Bash Scripting Help

19 views
Skip to first unread message

Jonathan

unread,
Sep 6, 2022, 12:12:40 PM9/6/22
to Unknown, TangerineSDR Listserv
Hi All,

I need some assistance in writing a bash script that will run as a cron job to archive VLF data. The data is recorded in hour-long chunks as files. I have a cleardown script that will cleardown the oldest files and always maintain a rotating buffer, so as the newest file is being recorded, the oldest file is being deleted. What I need now is a way to locate the oldest file, encode it to flac using vlfrx-tools vtflac utility, then delete the original file. Here is an example:

find locating the oldest files. There is often more than one and the naming convention is YYMMDD-HHMMSS. Running the following:

find /data/vlf_32k -type f -mtime +50
 
prints:

/data/vlf_32k/220904-144416
/data/vlf_32k/220904-150000
...
/data/vlf_32k/220904-230000

Next, we need to encode those files to flac to the archive directory:

vtflac -e /data/vlf_32k/220904-144416 > /mnt/archive/vlf_32k_flac/220904-144416.fx
vtflac -e /data/vlf_32k/220904-150000 > /mnt/archive/vlf_32k_flac/220904-150000.fx
...
vtflac -e /data/vlf_32k/220904-230000 > /mnt/archive/vlf_32k_flac/220904-230000.fx

Finally, delete the original files:

rm /data/vlf_32k/220904-144416
rm /data/vlf_32k/220904-150000
...
rm /data/vlf_32k/220904-230000

I haven't done a lot of bash scripting, so I'm asking if anyone here may have experience with this. I need the above commands to be executed by a bash script so it'll complete those commands no matter how many files that the find utility will find. Sometimes, there will be no files the find utility locates and the script should just exit. It'll be executed every hour by cron. Any help or assistance will be appreciated!

Thank you!

Jonathan
KC3EEY 

Rob Wiesler

unread,
Sep 6, 2022, 12:55:50 PM9/6/22
to ham...@googlegroups.com
Hi, Jonathan.
If you're going to be doing this kind of thing a lot, I recommend
spending some time with GNU parallel. That said, I've attached a script
that does what you asked for. After making my script executable, your
find(1) invocation should look like:

find /data/vlf_32k -type f -mtime +50 -exec /path/to/transcode-and-archive /mnt/archive/vlf_32k_flac/ {} +

Notes:
- This will handle any number of input files with no issues.
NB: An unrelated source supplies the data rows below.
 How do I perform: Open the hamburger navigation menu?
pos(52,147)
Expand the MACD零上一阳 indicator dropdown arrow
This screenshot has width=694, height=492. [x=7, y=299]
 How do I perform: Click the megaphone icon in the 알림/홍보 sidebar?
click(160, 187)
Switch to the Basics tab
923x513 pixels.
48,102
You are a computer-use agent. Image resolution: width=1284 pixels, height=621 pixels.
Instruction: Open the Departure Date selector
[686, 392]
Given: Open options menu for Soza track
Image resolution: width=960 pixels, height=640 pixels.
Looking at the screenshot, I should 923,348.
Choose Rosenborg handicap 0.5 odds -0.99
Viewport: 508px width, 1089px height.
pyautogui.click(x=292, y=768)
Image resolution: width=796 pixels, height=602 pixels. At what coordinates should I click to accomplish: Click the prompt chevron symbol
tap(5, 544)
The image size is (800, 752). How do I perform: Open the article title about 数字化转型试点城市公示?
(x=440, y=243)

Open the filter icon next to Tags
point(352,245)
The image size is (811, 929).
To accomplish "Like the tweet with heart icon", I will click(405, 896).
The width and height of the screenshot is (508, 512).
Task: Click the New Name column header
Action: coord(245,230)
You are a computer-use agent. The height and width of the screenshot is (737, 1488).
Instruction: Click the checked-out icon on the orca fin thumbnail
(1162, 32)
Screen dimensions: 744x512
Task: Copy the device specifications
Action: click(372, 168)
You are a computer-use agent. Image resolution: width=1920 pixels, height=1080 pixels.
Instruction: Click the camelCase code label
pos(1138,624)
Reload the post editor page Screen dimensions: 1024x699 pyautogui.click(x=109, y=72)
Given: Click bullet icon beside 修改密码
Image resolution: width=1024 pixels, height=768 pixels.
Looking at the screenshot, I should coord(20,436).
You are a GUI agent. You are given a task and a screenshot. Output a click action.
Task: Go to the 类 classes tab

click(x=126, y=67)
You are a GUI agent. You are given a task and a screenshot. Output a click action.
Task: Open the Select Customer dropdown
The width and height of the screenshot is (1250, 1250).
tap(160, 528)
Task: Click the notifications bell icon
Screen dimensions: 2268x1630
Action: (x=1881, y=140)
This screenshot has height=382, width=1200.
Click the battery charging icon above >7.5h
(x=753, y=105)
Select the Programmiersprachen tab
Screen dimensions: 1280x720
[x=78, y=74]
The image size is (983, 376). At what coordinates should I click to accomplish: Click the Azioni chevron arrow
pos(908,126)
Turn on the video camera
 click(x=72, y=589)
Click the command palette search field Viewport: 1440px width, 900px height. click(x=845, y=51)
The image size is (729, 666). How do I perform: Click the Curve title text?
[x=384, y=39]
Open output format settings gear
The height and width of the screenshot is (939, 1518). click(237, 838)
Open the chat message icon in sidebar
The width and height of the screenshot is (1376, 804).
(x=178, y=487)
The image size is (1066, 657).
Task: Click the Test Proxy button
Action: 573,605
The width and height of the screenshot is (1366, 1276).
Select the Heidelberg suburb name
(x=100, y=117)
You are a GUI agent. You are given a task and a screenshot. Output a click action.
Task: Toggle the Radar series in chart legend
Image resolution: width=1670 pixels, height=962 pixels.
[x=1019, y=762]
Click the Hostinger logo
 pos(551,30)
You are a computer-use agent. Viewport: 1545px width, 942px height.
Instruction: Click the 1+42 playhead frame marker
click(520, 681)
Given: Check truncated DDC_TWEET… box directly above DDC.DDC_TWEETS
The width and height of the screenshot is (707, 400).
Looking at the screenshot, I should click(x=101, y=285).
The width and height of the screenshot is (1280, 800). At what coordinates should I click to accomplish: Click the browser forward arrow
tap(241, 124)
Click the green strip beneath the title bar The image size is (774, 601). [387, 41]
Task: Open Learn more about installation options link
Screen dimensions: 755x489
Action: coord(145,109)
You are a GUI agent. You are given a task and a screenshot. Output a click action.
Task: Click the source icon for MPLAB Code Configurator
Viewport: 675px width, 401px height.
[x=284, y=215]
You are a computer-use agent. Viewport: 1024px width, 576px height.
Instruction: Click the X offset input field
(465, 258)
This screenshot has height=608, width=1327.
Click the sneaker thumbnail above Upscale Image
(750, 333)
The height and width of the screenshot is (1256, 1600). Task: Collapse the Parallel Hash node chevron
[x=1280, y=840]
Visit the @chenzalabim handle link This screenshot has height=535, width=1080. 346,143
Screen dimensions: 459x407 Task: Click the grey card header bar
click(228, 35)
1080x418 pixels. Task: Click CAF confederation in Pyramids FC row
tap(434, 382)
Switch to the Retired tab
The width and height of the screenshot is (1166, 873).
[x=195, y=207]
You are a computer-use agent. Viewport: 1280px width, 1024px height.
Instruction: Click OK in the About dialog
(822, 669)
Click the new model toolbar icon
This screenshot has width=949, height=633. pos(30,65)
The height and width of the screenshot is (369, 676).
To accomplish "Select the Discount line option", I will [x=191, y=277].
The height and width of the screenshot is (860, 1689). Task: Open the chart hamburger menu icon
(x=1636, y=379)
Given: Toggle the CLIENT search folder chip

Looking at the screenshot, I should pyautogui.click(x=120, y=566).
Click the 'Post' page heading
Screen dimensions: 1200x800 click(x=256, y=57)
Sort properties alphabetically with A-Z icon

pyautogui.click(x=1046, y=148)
If there
are too many input files for your system's argument limit, find(1)
will execute my script multiple times as appropriate.
- I don't have vtflac installed, so I don't know if it will choke on
filenames starting with '-', or if it supports the -- convention. You
probably won't care, but if you do, you may need to make some minor
modifications to how vtflac is invoked in my script.
- My script is interruption-proof. If the process or system dies for
any reason, it *may* leave a partial or corrupted .fx.part file in the
archive directory, but it will never delete the source file until the
corresponding .fx file is written to disk. If there are .fx.part
files in the archive directory after an interrupted run, the next run
(unless interrupted too early) will fix that. Additionally, contrary
to your exact script outline above, it will remove each source file
individually once the destination file is written, so if getting
interrupted is common the script will still make progress on whatever
backlog it has if it can.

-- Rob Wiesler (AC8YV)
transcode-and-archive

Robert McGwier

unread,
Sep 10, 2022, 11:50:43 AM9/10/22
to ham...@googlegroups.com, TangerineSDR Listserv
#!/bin/bash
dirs=($(find /tmp/test -type d))
for dir in "${dirs[@]}"; do
  cd "$dir"
  ls -pt | grep -v / | tail -n +4 | xargs rm -f
done
replace /tmp/test with your directory name.

--
Please follow the HamSCI Community Participation Guidelines at http://hamsci.org/hamsci-community-participation-guidelines.
---
You received this message because you are subscribed to the Google Groups "HamSCI" group.
To unsubscribe from this group and stop receiving emails from it, send an email to hamsci+un...@googlegroups.com.
To view this discussion on the web visit https://groups.google.com/d/msgid/hamsci/CAOY0kB3J3HX_8fFgNBgxzmCE2C3aVvPQO%3DNa54TiZX8RK23U-Q%40mail.gmail.com.


--
Dr. Robert W McGwier, Ph.D.
Adjunct Faculty, Virginia Tech
Affiliated Faculty, University of Scranton
ARDC Member of Board
N4HY: ARRL, TAPR, AMSAT, EARC, CSVHFS
Sky: AAVSO, Sky360, Auburn A.S., Skyscrapers

Rob Wiesler

unread,
Sep 10, 2022, 1:44:42 PM9/10/22
to ham...@googlegroups.com, TangerineSDR Listserv
>> <https://groups.google.com/d/msgid/hamsci/CAOY0kB3J3HX_8fFgNBgxzmCE2C3aVvPQO%3DNa54TiZX8RK23U-Q%40mail.gmail.com?utm_medium=email&utm_source=footer>
>> .
>
> #!/bin/bash
> dirs=($(find /tmp/test -type d))
> for dir in "${dirs[@]}"; do
> cd "$dir"
> ls -pt | grep -v / | tail -n +4 | xargs rm -f
> done
> replace /tmp/test with your directory name.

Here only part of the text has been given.